When the framework of inherent dignity is operative in clinical practice, it changes how practitioners approach grief after pregnancy loss, post-abortion psychological sequelae, crisis pregnancies, and conversations about human development across the lifespan. The denial of prenatal personhood does not simply change policy. It reorganizes the moral imagination of everyone operating within its assumptions.

The United States remains an outlier globally. Most European countries, often cited as progressive models, impose gestational limits for elective abortion between 12 and 15 weeks. The NAF's position places it outside even the international abortion-rights consensus.

What this moment asks of Catholic mental health

Resilience, in positive psychology, is not only the capacity to endure difficulty. It is the ability to integrate difficult realities — including moral ones — without fragmentation. That capacity requires what the Catholic tradition calls prudence: seeing things as they are and responding accordingly.

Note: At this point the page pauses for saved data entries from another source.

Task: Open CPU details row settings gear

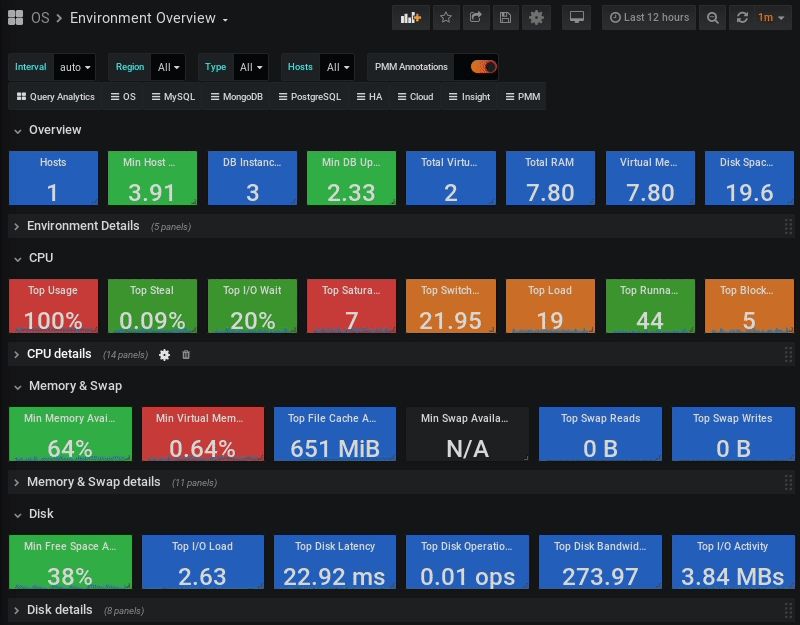Action: tap(165, 354)
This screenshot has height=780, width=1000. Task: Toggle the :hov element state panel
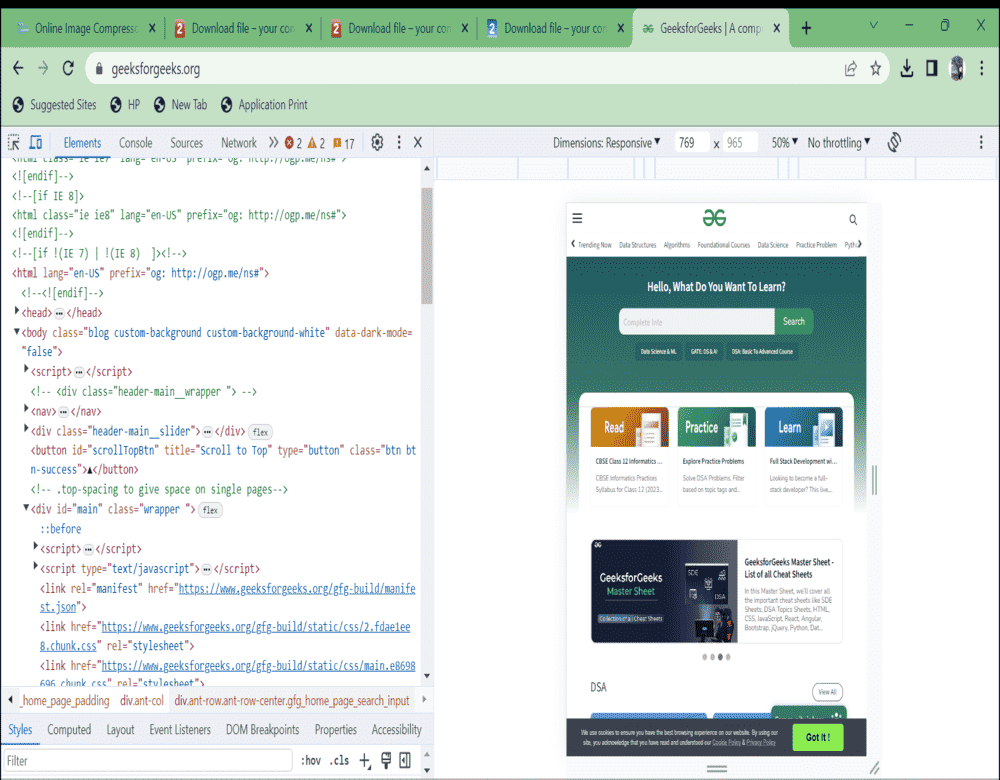coord(310,761)
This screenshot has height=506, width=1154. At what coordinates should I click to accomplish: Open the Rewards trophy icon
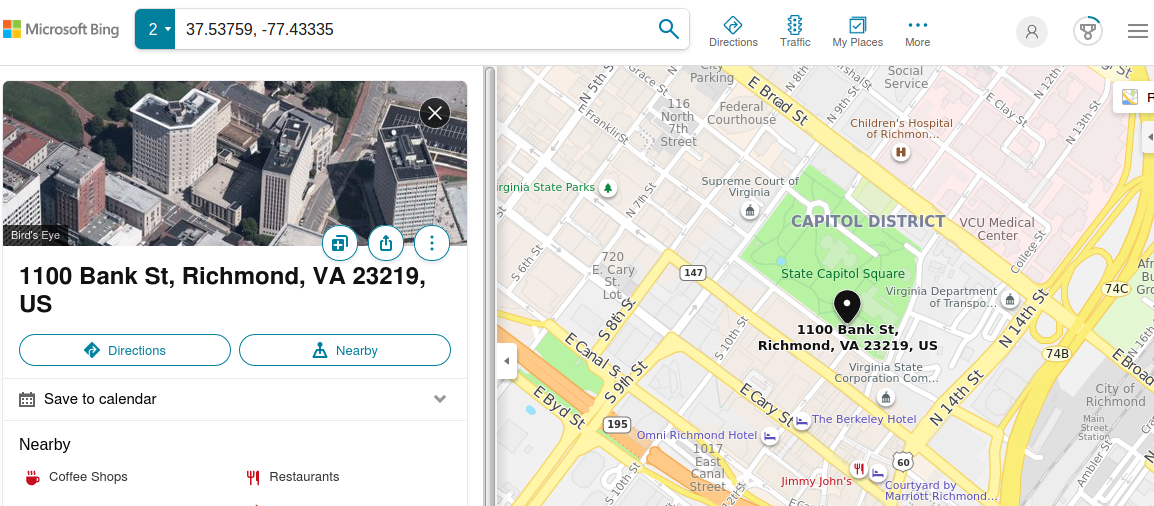(x=1088, y=31)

For women navigating unplanned pregnancies, for parents grieving losses, for clinicians trying to practice with integrity, and for young people forming their understanding of what human beings owe one another, the question of who counts as a person is not abstract. It is immediate.

The NAF announcement names its commitments plainly. The response it calls for is not alarm but clarity: a renewed commitment to articulating, practicing, and demonstrating what it looks like to take human dignity seriously from its earliest moments. That work begins in the consulting room, the classroom, the parish, and the research study — wherever someone is willing to ask, honestly and without evasion, what it means to be a person.

References

[^1]: Jacques Maritain, The Degrees of Knowledge (1932), Introduction: on the corruption of reason and the failure of frameworks that sever natural law from its anthropological ground.

[^2]: C.S. Lewis, Mere Christianity (1952), p. 106: on the decisive nature of the choice to follow or refuse the ordering of reason toward transcendence.

[^3]: Kate Quiñones, 'Major abortion group calls for abortion until birth,' EWTN News, June 27, 2026: reporting on the National Abortion Federation's updated policy statement issued on the anniversary of the Dobbs decision.

[^4]: Vitz, Nordling, and Titus, A Catholic Christian Meta-Model of the Person (2020), pp. 149-150: on the body-soul unity as the ontological ground of basic human dignity irrespective of developmental stage.

[^5]: Nordling, in Vitz, Nordling, and Titus, A Catholic Christian Meta-Model of the Person (2020), pp. 306-307: on the individualist bias in modern psychology and its consequences for understanding the basic relationality of human beings.